Y el fuegazo esposo, disfrazado de ambulante titiritero ciego, penetra en la taberna, seguido del pueblo entero.
Ya está armado el tinglado y los muñecos, entre las exclamaciones de la asistencia, que ha tomado asiento en sillas, mesas y escabeles. Interpretan una historieta tragicómica, que no es otra que la de la atribulada zapatera.

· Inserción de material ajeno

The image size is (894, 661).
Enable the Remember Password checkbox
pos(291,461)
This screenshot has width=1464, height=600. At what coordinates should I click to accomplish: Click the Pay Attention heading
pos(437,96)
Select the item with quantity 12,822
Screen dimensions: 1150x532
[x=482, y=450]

Y la ansiedad y atención de los espectadores van en aumento, en espera del desenlace final.
Escena exquisita de candidez, de infantil credulidad, de frescor primaveral; conmovedora a fuerza de ser candorosa, e inocente en esa atmósfera de zumbidos de abejorros y de perfumes campestres.
Y al término de la farsa – que Federico se empeña en calificar de “violenta” – se opera en la esposa, ante el marido recuperado y tanto tiempo llorando, la reacción inevitable: ¡Pillo, granuja, tunante, caballa!, mientras que dentro resuena el cantar:
¿Quién te compra, Zapatera el paño de tus vestidos y esas chambras de batista con encajes de bolillos?
Qué delicia es sentir, al caer el telón sobre una obra, esa impresión de claridad exenta de toda sombra, que transforma nuestras nieblas en efluvios de optimismo, y nuestras añoranzas en expectativas felices.
Así, “La zapatera prodigiosa”, de Federico; volátil mariposa de un día - nada más -, pero que por el hechizo de sus alas saturadas de sol infiltra un rayo de luz – que es de olvido – para las almas que están tristes. La lozanía refrescante de un espectáculo sin tormento.